The Illinois Legislative Research Unit of the General Assembly discovered in September that the State of Illinois has been sweeping funds from three firearms related programs. The request came from Republican Representative Keith Wheeler of Oswego. According to an analysis by Ed Sullivan of the Illinois Rifle Association of the data released by the State Commission on Government Forecasting and Accountability, which is chaired in the House by local Representative C.D. Davidsmeyer and in the Senate by Democrat Heather Steans, nearly $13.2 million dollars has been transferred from the accounts that are used to administer the FOID Program, background checks for firearm-related services, and the Illinois conceal carry law.
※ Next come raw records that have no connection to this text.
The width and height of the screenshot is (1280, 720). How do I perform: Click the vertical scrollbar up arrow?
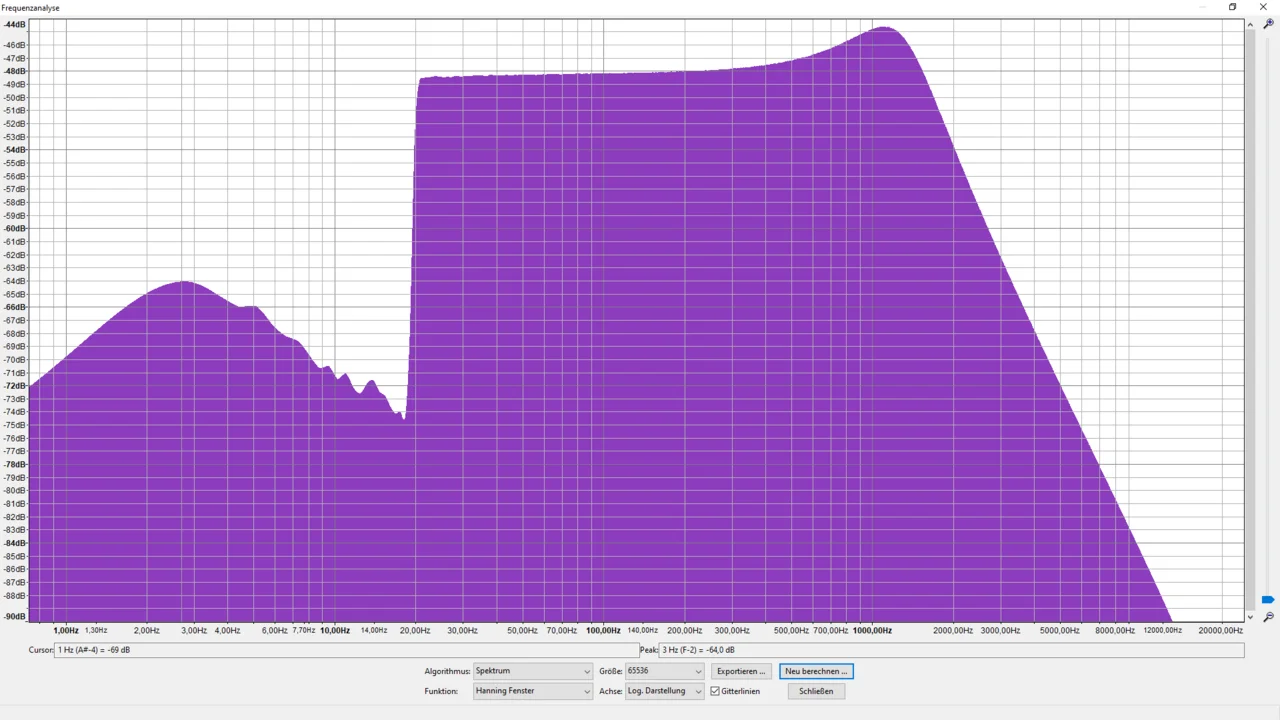click(1250, 24)
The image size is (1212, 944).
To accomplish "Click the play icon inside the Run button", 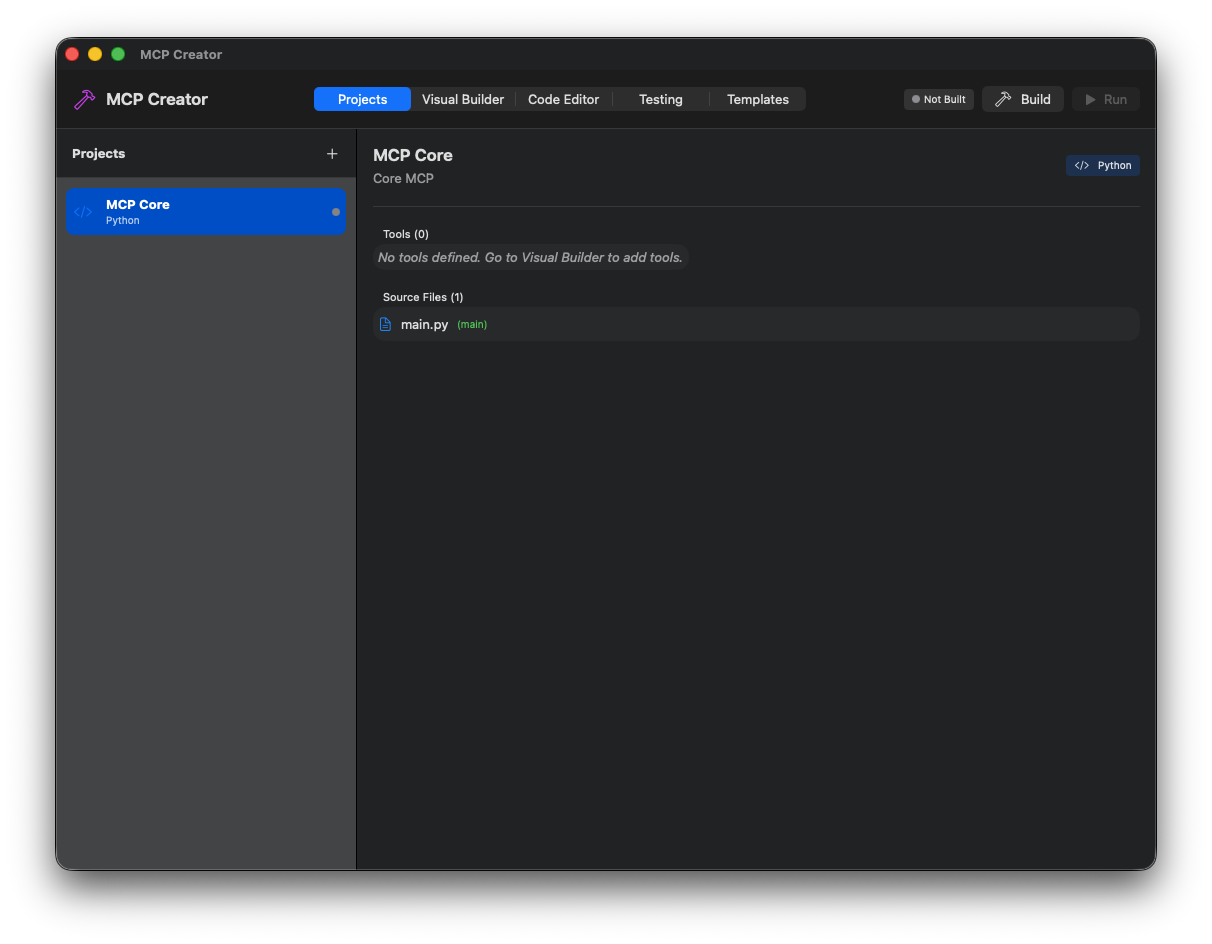I will 1091,99.
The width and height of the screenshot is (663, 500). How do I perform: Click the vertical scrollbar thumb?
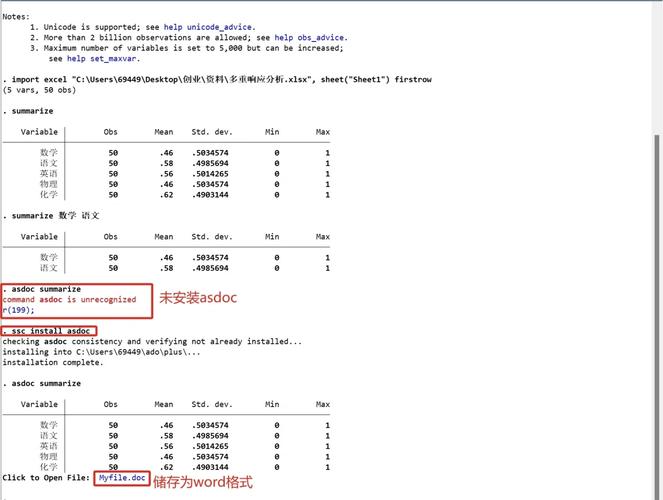click(x=655, y=300)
According to fee schedules, the Illinois State Police receives a $1 from every FOID Card fee and $150 for the conceal carry license. The fee was placed at a significantly higher level at the time because former Governor Pat Quinn was being accused of starving the FOID Card system, and the fee was an effort to make the process more sustainable.
The Illinois State Rifle Association has accused the Illinois State Police of hampering citizens Constitutional Rights and fixing current issues with the FOID and Conceal Carry License programs due to the fund sweeps. ISRA has accused anti-gun lobbyists of wanting to raise the FOID application fee due to the program being under-funded. ISRA says the fund sweeps prove that it is not being under-funded but mismanaged. WICS Newchannel 20 reported yesterday that law enforcement officials are even having trouble collecting revoked FOID Cards in the state due to manpower and logistics. The fund sweeps have also effected the State Crime Laboratory, as $150,000 from Illinois Conceal Carry Licenses were swept from them in 2017 according to the report. The crime lab processes ballistics, forensics, rape kits, and evidence in cases investigated by the state’s police agencies.
By Illinois law, the fund sweeps must be returned in some capacity if that fund has “insufficient cash” to support appropriated spending. The Illinois State Police did not declare the insufficient cash to maintain the Firearm Services Fund or the State Police Services Fund otherwise the fund sweeps would have been paid back.